→ **Consigna 1**:
¿Quién dirigió la película Borg-McEnroe, según el texto sobre esa película?
→ **Consigna 2**:
Resume en pocas oraciones el párrafo del texto sobre la película Borg-McEnroe que empieza con "El enfrentamiento que Borg-McEnroe plantea" y conserva sus datos principales.
→ **Consigna 3**:
Escribe la continuación del texto sobre la película Borg-McEnroe a partir de su última oración.

La primera imagen de Borg-McEnroe es la de una cabeza que mira -abstraída- detrás del encordado de una raqueta; la frontalidad del plano hace pensar en una cabeza atrapada, que no es sino otra que la de Björn Borg (Sverrir Gudnason). A su vez, el contrapicado cerrado sobre la cara ubica al tenista en las alturas, pero también lo deja solo -el cielo que se ve detrás es el cielo de Wimbledon, cima simbólica a alcanzar para cualquier tenista-. Una gloria solitaria, entonces, construida en torno al abismo. Ese que Borg observa desde el balcón del hotel mientras hace flexiones, mientras se cierra sobre sí mismo. Por el contrario, John McEnroe (Shea Labeouf) aparece de perfil, ya en la cancha, con los pies sobre la tierra, sobre el césped del All England, con el murmullo del público que lo desaprueba a su alrededor, metido en el infierno que él mismo se ha fabricado para ganarse luego el paraíso.

El enfrentamiento que Borg-McEnroe plantea desde el principio es un enfrentamiento que no va a estar dado por el tenis demostrado en la cancha por ambos jugadores sino por la construcción de esas dos personalidades que en 1980 se cruzaron por primera vez en la final del torneo más antiguo del mundo y jugaron el que para muchos es el mejor partido de la historia del tenis, sólo equiparable a la final de 2008, disputada también en Wimbledon, entre Federer y Nadal.

A partir de un montaje vertiginoso y de unos diálogos proféticos que encierran toda la información del pasado y del devenir de los protagonistas, el director Janus Metz logra capturar algo de lo que fue esa “final épica, inolvidable”, ese “match importante”, como cita Serge Daney en el inicio de su crónica del partido, pero al mismo tiempo se asume consciente de la imposibilidad de reproducir lo que ambos tenistas hicieron en aquel encuentro. No hay aquí, ni en los partidos previos ni en el definitivo, escenas o puntos espectaculares; sólo se nos muestra sus resoluciones y algún que otro peloteo. El foco no está puesto en el juego sino en los comportamientos de ambos jugadores. Al propio Daney le resultaron inolvidables “el plano de McEnroe doblado sobre sí, llorando silenciosamente luego de la derrota, y la mirada perdida de Borg luego de la victoria”.

→ **Registros**:
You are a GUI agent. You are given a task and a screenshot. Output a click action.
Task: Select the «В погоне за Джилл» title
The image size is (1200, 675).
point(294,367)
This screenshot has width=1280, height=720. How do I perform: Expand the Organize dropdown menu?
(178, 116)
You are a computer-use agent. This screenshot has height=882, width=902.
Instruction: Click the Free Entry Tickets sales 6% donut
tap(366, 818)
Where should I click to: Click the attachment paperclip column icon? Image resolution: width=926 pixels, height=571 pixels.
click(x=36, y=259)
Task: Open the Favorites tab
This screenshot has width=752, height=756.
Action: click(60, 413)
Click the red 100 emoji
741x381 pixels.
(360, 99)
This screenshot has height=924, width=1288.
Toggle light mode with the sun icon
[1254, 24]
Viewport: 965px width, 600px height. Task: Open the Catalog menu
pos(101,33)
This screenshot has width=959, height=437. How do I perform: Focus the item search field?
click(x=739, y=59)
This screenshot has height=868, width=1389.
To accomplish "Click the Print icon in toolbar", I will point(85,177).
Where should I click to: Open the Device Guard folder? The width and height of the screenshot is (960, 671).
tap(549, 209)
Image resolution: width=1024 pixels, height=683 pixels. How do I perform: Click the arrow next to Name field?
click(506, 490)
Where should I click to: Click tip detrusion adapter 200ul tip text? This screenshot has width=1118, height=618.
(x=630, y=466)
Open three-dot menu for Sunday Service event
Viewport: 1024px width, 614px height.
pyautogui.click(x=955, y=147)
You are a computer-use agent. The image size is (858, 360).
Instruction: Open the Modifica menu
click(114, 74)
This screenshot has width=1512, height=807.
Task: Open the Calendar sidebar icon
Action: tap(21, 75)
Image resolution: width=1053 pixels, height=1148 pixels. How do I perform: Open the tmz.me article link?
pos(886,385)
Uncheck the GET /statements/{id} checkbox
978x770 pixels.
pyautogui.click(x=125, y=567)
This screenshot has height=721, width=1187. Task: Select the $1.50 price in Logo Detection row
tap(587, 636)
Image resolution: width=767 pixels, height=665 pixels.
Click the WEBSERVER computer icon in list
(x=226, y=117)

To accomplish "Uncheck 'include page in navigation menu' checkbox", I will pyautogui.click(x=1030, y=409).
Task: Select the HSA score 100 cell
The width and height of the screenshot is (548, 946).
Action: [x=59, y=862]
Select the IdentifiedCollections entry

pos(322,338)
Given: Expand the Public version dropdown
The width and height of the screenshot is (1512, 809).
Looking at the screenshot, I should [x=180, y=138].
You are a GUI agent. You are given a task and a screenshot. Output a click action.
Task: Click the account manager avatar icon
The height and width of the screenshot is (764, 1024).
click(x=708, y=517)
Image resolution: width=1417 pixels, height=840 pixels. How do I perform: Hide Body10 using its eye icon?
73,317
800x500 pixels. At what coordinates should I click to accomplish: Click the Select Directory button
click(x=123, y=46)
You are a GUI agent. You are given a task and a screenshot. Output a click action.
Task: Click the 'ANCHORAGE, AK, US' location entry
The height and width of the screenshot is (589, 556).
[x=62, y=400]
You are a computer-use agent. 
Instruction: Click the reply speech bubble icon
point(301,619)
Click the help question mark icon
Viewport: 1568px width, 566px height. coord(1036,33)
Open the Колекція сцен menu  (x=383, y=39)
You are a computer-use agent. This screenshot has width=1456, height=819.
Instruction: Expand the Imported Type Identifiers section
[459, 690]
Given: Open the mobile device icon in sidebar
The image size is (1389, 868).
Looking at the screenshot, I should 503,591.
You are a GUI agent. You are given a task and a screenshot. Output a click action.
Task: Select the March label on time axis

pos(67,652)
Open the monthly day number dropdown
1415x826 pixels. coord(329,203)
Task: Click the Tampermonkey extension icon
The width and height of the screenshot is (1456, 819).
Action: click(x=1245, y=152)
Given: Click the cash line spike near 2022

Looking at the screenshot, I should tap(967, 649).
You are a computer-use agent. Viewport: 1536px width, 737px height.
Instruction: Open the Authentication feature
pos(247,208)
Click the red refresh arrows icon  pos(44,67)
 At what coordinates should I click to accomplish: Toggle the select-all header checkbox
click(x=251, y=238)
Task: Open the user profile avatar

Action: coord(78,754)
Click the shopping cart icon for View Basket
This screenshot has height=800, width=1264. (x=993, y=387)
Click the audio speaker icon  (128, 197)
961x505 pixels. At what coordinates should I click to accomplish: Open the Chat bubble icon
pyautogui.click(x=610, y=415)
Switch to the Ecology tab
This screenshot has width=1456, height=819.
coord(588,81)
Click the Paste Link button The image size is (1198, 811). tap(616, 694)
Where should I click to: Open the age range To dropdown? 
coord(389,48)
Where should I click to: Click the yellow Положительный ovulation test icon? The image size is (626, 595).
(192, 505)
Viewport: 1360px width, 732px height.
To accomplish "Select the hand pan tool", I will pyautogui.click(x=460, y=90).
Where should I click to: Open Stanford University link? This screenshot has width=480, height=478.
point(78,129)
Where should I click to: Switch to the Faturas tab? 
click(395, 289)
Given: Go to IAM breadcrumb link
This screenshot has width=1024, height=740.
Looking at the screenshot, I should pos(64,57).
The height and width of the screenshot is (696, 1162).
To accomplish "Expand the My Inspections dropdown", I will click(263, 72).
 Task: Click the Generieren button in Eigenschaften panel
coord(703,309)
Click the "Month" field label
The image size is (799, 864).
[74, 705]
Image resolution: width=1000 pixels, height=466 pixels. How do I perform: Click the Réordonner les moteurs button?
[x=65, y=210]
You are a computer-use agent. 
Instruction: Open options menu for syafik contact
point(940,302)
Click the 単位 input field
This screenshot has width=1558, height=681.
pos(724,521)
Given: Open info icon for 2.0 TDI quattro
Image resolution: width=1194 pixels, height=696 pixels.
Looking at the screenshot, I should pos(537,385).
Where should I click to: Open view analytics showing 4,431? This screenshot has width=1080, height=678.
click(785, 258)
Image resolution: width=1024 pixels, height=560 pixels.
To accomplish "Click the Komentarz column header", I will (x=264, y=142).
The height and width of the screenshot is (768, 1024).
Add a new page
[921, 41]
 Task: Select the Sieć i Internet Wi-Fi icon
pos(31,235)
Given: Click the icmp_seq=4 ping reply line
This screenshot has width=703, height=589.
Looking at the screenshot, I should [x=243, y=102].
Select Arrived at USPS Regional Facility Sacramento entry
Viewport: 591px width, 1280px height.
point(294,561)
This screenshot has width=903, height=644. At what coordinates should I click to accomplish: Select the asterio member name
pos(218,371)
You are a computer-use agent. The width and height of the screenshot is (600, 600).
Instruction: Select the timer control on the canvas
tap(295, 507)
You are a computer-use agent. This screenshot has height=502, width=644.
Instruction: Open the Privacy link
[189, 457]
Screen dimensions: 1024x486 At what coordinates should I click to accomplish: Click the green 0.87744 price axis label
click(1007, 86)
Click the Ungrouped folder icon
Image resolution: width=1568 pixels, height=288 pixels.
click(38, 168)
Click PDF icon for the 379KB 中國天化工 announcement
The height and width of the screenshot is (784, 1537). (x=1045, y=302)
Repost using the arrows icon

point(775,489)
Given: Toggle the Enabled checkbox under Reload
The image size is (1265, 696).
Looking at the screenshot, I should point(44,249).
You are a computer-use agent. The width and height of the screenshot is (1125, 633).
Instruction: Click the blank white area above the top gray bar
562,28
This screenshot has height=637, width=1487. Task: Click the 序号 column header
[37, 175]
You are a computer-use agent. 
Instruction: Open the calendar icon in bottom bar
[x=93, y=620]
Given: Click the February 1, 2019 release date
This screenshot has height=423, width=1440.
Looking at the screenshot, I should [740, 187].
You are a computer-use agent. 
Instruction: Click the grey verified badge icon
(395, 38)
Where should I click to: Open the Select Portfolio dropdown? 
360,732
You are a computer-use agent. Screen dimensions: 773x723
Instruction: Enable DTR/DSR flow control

→ **Respuesta 1**:
Janus Metz.

→ **Respuesta 2**:
La película no plantea el duelo entre Borg y McEnroe a partir del tenis que jugaron, sino a partir de la construcción de sus dos personalidades. Ambos se enfrentaron por primera vez en 1980, en la final del torneo más antiguo del mundo. Para muchos, aquel fue el mejor partido de la historia del tenis, comparable solo con la final de Wimbledon de 2008 entre Federer y Nadal.

→ **Respuesta 3**:
Metz se concentra en esos rostros, en esos movimientos, en la singularidad de esos gestos, y monta en paralelo dos modos de ser antagónicos: allí donde Borg camina por la calle, absorto, sin noción del tiempo y el entorno, McEnroe aparece plenamente consciente del espacio, disfrutando la tensión que su carácter explosivo genera, seguro de lo que hace; allí donde la música incidental envuelve de manera sostenida las escenas en las que aparece el tenista sueco, como si éste no tuviera forma de apagar ese sonido, en el americano es puro dominio de la escena: cuando él está en pantalla lo que se escucha es rock, pero es el propio McEnroe el que se encarga de romper la cuarta pared cuando detiene la canción que hasta ese momento parecía sonar por fuera de su alcance.

Todo está en la cabeza de esos dos hombres, con la diferencia de que allí donde el americano saca afuera sus emociones como un mecanismo de defensa que le permite concentrarse, el sueco las absorbe: “todo está aquí”, va a decirle su entrenador, apoyando sus dedos en la sien del tenista; “ni una sola emoción. Jamás”, sentencia. Y es ese tipo de conductas autoimpuestas por los dos jugadores la que va a determinar no sólo la preferencia de un público no necesariamente vinculado al tenis por la figura de Borg sino también un estilo de juego diametralmente opuesto.

Porque Borg, como señala Deleuze en su Abecedario, “es el aristócrata que va al pueblo”, “es como Jesús”, es el que atrae a las masas al inventar un tipo de juego que cualquiera puede comprender (juego de fondo, bola rápida, bola alta, todo lo contrario de los principios aristocráticos). Borg aprende a sujetar la furia, y eso lo acerca, aunque por oposición, al Moreira de Favio, otra figura crística. Salvando las distancias y las formas, a ambos los une la cercanía del abismo y el destierro, a ambos se les viene encima la soledad. El cine, en su condición de artificio hecho para capturar y robar aquello que la realidad suele arrebatar, va a devolverles algo de sus paraísos perdidos.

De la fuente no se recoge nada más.